◆ CONSEGNA:
Ripeti senza modifiche le righe qui sotto, dalla riga che contiene "cereal [140, 855]" fino all'ultima riga compresa.

◆ ESTRATTO DATI:
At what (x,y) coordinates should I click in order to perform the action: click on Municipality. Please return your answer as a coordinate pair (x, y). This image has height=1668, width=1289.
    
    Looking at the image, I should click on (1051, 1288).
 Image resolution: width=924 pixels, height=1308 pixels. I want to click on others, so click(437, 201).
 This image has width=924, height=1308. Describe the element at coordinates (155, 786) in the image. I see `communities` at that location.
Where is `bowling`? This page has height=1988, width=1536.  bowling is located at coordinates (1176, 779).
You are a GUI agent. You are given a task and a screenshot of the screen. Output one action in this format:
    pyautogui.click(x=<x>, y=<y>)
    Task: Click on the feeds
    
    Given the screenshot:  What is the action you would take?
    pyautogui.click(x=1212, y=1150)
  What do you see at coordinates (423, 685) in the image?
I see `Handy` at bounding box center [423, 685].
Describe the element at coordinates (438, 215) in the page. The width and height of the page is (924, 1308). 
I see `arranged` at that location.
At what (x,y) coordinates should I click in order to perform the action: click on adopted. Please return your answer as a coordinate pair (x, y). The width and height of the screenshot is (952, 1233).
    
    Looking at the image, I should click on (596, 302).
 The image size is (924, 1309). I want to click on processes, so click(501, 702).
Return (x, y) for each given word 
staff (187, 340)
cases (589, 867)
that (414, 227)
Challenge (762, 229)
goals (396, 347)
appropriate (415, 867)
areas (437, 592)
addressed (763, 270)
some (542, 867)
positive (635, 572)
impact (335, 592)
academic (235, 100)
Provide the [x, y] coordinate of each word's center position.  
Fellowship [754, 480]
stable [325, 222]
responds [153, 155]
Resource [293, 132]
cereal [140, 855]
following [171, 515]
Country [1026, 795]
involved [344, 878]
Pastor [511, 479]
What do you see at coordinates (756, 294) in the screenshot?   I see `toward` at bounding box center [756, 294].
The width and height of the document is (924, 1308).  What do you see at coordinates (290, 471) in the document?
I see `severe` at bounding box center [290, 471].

◆ SOLUZIONE:
cereal [140, 855]
following [171, 515]
Country [1026, 795]
involved [344, 878]
Pastor [511, 479]
What do you see at coordinates (756, 294) in the screenshot?   I see `toward` at bounding box center [756, 294].
The width and height of the document is (924, 1308).  What do you see at coordinates (290, 471) in the document?
I see `severe` at bounding box center [290, 471].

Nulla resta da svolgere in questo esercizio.